People sometimes claim that ‘political correctness’ (whatever precisely that is*) is ‘the new censorship’. Usually this is because they’re dickwads.
It occurred to me that perhaps a more appropriate phrase might be ‘the new etiquette’. That is – things like how to ask a transperson what gender identity they prefer, or what ethnic description, etc. doesn’t really bear any relationship to a government sending the secret police to stamp out those criticising it. But they do bear a strong relationship to Victorian Britons reading manuals on how to propose marriage, how to discuss religion, or whatever.
I think this is quite a nice way to look at the matter – though like any analogy it’s not perfect. I like it firstly because it locates the ideas of politeness and rudeness at the centre of the issue, downplaying the element of ‘politics’. It also clarifies the relationship of political correctness to freedom of speech – an etiquette manual aims to help people to do certain things more smoothly and confidently, rather than dictating what they should and shouldn’t do.
Of course your opinion of the analogy is liable to be affected by your opinion of etiquette itself – if you think it’s a prudish, pointless waste of time, serving only to forge pedantry into a form of class discrimination, then you’ll want to distance anything considered positive from it. But conversely, one might feel that whatever particular form it took in past cases, the idea of a code that clarifies how we are to interact is a basically good one.

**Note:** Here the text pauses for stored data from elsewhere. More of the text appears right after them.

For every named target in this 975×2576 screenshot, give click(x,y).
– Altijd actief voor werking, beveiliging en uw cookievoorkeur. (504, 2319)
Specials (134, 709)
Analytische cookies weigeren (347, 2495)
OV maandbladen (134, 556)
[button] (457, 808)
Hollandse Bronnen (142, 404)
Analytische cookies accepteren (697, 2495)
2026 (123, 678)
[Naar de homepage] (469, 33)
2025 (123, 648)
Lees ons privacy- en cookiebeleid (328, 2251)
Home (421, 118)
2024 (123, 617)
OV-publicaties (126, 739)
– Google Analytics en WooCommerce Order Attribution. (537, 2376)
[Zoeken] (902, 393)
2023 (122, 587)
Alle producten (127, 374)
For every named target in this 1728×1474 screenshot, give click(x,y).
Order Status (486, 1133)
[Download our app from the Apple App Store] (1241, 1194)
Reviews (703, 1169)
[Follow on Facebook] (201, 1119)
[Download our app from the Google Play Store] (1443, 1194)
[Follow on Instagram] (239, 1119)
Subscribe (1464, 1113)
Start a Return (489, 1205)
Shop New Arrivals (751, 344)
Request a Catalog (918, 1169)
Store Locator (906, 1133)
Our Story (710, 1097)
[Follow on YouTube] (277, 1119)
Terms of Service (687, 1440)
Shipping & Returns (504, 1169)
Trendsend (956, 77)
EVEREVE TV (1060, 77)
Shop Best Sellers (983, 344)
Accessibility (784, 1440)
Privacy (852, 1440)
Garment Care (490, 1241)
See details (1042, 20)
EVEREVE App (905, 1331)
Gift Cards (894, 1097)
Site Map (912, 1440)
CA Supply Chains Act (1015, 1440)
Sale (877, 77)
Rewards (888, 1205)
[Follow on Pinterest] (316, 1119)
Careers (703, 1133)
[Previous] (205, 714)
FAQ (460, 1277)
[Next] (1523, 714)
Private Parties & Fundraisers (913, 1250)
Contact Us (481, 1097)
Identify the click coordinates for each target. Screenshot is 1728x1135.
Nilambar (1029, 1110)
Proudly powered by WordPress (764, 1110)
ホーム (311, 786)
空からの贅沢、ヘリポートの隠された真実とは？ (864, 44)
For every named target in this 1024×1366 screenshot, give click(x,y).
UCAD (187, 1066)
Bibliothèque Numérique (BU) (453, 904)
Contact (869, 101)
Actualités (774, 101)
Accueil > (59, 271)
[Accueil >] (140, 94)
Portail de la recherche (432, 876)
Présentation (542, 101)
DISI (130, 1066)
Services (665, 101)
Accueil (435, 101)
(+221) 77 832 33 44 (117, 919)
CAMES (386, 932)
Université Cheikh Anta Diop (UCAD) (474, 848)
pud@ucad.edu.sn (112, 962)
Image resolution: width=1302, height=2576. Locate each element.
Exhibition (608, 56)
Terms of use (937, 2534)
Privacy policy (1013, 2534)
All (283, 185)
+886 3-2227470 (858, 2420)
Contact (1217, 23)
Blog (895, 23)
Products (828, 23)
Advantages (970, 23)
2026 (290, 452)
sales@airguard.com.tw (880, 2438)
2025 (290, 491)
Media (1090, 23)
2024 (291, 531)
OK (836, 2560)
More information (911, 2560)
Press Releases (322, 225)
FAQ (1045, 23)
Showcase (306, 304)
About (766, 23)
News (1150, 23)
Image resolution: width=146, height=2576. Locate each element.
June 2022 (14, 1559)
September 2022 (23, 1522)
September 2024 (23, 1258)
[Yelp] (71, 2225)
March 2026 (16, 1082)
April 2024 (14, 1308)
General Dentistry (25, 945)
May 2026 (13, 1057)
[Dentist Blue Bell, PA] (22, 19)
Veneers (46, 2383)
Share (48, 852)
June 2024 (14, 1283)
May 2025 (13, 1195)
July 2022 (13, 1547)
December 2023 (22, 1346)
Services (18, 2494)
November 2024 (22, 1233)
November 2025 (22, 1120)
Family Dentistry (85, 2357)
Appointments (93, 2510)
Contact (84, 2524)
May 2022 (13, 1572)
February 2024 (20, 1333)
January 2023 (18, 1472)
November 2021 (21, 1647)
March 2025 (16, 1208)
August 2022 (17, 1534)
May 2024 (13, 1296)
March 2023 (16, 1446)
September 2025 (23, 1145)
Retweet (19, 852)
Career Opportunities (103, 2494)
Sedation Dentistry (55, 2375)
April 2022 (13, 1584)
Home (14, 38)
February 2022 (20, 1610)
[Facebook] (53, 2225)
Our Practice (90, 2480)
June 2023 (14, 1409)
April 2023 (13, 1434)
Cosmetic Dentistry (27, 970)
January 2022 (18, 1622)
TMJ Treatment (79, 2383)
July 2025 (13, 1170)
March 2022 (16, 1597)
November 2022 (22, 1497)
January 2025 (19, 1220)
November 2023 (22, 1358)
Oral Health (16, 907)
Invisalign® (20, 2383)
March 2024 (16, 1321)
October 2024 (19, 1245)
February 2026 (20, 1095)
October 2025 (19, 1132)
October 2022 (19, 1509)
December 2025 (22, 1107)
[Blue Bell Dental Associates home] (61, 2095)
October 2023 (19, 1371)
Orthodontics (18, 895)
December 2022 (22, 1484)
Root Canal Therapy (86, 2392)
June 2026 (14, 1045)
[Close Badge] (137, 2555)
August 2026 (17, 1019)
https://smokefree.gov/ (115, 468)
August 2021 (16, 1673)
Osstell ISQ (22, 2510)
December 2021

To push a little more, it’s clearly not bad that there be some regularity, some collectively-recognised protocols, for there is no interaction without them. Even when we are chilling with our friends on the sofa in our pyamas, there are ways of speaking that aren’t considered appropriate, ways of phrasing things that minimise or needlessly increase tension and awkwardness.
The distinctive feature of etiquette is really just that we have to make it explicit, that we don’t just use it, we talk about it. And in that case, it’s neither a bad thing nor a good thing in itself, because it is bound up with the reason why it needs to be talked about.
One reason might be that this allows it to be restricted to a certain class, or that this allows it to become pointlessly complex. But in the case of what’s called “political correctness”, that clearly isn’t the main reason – the main reason is that we are trying to transform society, to make a break with, for example, heteronormativity. Consequently, we cannot simply draw on the unspoken codes of heteronormative society, but must rather try to forge the codes of a future society, differently constituted, inclusive and pluralistic where this one is violently exclusive and conformist.
*While the notion is ill-defined and quite possibly should be dropped, hopefully readers have some idea what sorts of things I have in mind.